There are known knowns. There are things we know that we know. There are known unknowns. That is to say, there are things that we now know we don’t know. But there are also unknown unknowns. There are things we do not know we don’t know.
Donald Rumsfeld, 2/12/2002
A successful investor needs to not only be intelligent and insightful, but also pragmatic. Know what you don't know. But one also needs to allow for events and outcomes that simply can't be anticipated-- the "unknown unknowns."
I thought about this when I read an article in today's Chicago Tribune . It was a "year ahead" piece on the economy and financial markets, with opinions from various experts. Professor Erik Hurst, of the University of Chicago business school, on housing prices:
Housing prices will fall another 15percent to 20 percent in the next couple of years, he predicts. "We've got a long way to go."

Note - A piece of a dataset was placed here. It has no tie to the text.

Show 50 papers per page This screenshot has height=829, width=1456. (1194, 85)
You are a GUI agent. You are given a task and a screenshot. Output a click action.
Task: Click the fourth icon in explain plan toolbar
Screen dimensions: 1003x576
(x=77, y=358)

His study of market data stretching back decades gives him 100 percent confidence in his prediction, he said. "A big increase in price movements is followed by big declines. Take it to the bank."
Hmmmm.... "100% confidence"? based on his study "stretching back decades"?
I can only hope that he was severely misquoted. If not, I think he's an idiot. Let's think about this. First, what's his data set? "Stretching back decades" could mean as little as 20 or 30 years. But let's assume that he has gone back 190 years (otherwise he would have said centuries, no?). I know that Schiller and others have looked at housing prices back to the 1800s, but how good is that data? Do you really think that they have good records for a broad range of housing transactions dating back that far? Sure, there may be history for some houses on Beacon Hill dating back to the 1600s. But what about the sod huts in Nebraska in the 1870s?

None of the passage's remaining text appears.